À la découverte des nombres surréels

Christian Obrecht

Dans les premières pages de son Analyse des infiniment petits, le Marquis de L'Hospital présente la demande suivante :

« On demande qu'on puisse prendre indifféremment l'une pour l'autre deux quantités qui ne différent entr'elles que d'une quantité infiniment petite ; ou (ce qui est la même chose) qu'une quantité qui n'est augmentée ou diminuée que d'une autre quantité infiniment moindre qu'elle, puisse être considérée comme demeurant la même. »

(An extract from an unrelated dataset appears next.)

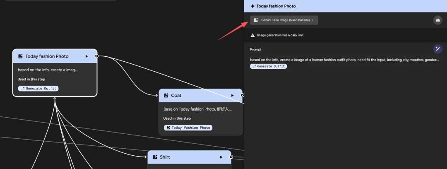Select the Generate Outfit chip in node
The image size is (447, 169).
click(38, 89)
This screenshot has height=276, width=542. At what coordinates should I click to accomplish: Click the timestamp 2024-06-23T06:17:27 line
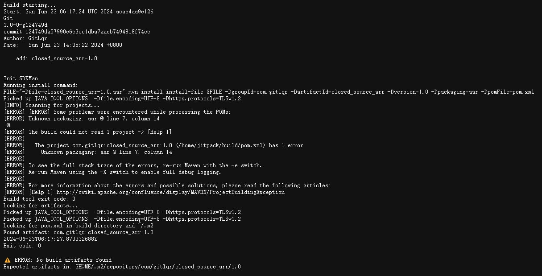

De nos jours, une telle assertion ne parait pas recevable. Il semble d'ailleurs que nombre de contemporains du Marquis récusaient déjà son point de vue. À bien y regarder, pourtant, l'axiome :

« Dans un plan, par un point extérieur à une droite $d\/$, il passe au moins deux droites distinctes qui ne sont pas sécantes à $d\/$. »

n'est pas moins choquant. Ce qui le rend plus facilement acceptable à nos yeux, c'est que nous disposons pour le plan hyperbolique de modèles simples comme ceux de Poincaré.

Jusqu'à présent, l'analyse non standard n'a pas eu cette chance. Le point de vue originel, celui de A. Robinson [8], repose sur des mathématiques sophistiquées (plus précisément la notion d'ultraproduit), ce qui le rend peu à même d'être largement diffusé. La version plus récente de E. Nelson [7], dite théorie I.S.T., ajoute des axiomes à la théorie des ensembles et par conséquent s'affranchit de la nécessité de fournir un modèle pour les objets qu'elle étudie. L'inconvénient est ici que l'on peut légitimement ne pas être convaincu de la pertinence de ces nouveaux axiomes.

Une troisième voie, utilisant les nombres surréels, a été ouverte récemment par W. C. Davidon [2]. Découverts par J. H. Conway [1], ces nombres ont tout d'abord été utilisés en théorie des jeux. Ils font à présent partie intégrante de la théorie des nombres, où ils prolongent la théorie des ordinaux. Ils permettent en particulier de réaliser une construction remarquablement élégante de l'ensemble des nombres réels.

L'objet de cette étude est de présenter une modeste introduction à la théorie des nombres surréels et de montrer qu'ils permettent de définir, de manière relativement aisée, les notions usuelles de l'analyse élémentaire.